** Opening PROVIDED RECORDS block **

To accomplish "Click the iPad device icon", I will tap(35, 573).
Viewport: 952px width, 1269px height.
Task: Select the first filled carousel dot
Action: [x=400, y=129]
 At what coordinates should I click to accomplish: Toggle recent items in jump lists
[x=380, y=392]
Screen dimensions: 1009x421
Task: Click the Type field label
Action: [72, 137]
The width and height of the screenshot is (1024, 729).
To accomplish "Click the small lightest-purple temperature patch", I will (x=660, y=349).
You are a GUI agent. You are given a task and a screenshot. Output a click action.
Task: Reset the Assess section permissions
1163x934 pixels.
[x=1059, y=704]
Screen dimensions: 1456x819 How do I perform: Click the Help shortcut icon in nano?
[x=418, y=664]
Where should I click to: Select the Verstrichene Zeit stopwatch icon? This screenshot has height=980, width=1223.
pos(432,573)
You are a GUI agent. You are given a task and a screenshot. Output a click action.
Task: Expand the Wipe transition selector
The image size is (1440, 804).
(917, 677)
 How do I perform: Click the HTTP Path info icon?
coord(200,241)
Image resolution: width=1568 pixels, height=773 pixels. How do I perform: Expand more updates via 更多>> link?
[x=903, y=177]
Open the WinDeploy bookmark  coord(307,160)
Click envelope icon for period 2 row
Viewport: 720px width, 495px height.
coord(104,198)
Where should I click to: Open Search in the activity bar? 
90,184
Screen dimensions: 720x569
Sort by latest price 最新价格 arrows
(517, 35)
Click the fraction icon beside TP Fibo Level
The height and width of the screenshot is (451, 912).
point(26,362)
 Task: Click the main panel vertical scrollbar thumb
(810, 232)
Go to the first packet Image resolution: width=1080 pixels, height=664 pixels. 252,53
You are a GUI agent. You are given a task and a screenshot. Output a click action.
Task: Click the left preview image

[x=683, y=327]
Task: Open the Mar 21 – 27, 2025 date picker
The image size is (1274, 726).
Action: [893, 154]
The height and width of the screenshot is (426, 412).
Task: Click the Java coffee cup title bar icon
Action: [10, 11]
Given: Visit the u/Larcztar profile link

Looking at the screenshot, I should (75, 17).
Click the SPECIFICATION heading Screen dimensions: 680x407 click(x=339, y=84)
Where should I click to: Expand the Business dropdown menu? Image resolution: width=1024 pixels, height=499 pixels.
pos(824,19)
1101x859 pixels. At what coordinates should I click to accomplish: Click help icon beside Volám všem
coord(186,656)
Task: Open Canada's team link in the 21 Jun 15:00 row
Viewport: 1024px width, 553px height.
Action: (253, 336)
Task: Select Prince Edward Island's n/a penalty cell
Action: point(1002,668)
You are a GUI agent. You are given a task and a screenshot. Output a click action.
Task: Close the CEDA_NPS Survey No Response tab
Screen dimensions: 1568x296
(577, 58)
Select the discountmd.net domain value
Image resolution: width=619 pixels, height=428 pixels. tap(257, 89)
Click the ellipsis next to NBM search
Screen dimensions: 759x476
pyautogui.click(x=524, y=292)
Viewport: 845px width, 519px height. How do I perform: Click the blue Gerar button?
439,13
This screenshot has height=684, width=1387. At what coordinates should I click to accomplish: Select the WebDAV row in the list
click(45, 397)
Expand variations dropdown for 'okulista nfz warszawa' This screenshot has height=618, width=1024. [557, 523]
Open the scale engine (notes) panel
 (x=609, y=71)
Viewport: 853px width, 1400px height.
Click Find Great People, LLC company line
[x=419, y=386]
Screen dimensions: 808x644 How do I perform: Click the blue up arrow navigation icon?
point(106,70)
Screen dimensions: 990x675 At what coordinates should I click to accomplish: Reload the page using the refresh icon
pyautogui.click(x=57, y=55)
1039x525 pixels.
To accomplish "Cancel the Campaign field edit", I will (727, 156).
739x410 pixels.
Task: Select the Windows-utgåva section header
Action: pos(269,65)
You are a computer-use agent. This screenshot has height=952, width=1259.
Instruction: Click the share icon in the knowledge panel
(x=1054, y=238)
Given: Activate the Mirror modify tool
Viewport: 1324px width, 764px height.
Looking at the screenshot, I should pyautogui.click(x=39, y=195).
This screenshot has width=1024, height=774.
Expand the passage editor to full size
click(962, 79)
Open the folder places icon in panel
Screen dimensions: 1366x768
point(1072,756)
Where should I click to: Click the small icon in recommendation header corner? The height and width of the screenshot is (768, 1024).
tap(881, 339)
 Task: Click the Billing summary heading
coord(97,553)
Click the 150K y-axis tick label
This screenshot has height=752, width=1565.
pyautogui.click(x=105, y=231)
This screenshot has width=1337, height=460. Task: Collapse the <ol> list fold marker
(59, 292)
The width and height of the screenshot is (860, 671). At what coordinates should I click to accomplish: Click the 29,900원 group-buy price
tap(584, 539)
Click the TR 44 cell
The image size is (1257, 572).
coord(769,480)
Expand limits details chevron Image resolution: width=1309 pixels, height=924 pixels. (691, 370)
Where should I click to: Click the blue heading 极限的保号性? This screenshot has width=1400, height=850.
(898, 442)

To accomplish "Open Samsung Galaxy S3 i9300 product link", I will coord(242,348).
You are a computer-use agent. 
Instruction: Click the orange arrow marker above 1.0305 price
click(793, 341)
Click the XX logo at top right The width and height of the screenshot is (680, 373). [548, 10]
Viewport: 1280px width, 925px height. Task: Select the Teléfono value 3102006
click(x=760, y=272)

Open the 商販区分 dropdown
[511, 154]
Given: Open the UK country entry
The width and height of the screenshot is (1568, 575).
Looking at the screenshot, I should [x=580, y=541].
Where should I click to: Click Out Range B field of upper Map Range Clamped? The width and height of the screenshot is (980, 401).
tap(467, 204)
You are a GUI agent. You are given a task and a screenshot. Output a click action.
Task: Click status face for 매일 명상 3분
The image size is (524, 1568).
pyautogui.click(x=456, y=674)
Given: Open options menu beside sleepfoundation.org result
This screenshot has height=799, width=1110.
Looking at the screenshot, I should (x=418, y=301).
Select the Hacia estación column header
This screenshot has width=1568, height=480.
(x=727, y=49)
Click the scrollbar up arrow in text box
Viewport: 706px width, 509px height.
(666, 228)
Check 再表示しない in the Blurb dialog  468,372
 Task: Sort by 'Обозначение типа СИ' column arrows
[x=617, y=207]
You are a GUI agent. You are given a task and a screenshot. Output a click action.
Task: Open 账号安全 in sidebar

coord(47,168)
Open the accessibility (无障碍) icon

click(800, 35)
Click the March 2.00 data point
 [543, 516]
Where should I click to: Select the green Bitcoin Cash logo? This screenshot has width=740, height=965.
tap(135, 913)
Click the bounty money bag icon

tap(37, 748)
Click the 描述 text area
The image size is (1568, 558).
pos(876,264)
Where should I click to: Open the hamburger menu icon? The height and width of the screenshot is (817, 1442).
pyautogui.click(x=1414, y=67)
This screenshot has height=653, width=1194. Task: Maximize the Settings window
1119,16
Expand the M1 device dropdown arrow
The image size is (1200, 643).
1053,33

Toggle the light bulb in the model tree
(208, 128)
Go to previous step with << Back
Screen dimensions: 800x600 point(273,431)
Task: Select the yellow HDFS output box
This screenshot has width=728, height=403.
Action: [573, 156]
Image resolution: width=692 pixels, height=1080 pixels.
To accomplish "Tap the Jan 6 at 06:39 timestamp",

** Closing PROVIDED RECORDS block **

## WHAT THE EXERCISE ASKS:
For every line in the listing above that mentions the word "computer", make a copy.

## SOLUTION:
You are a computer-use agent. This screenshot has height=952, width=1259.
You are a computer-use agent. 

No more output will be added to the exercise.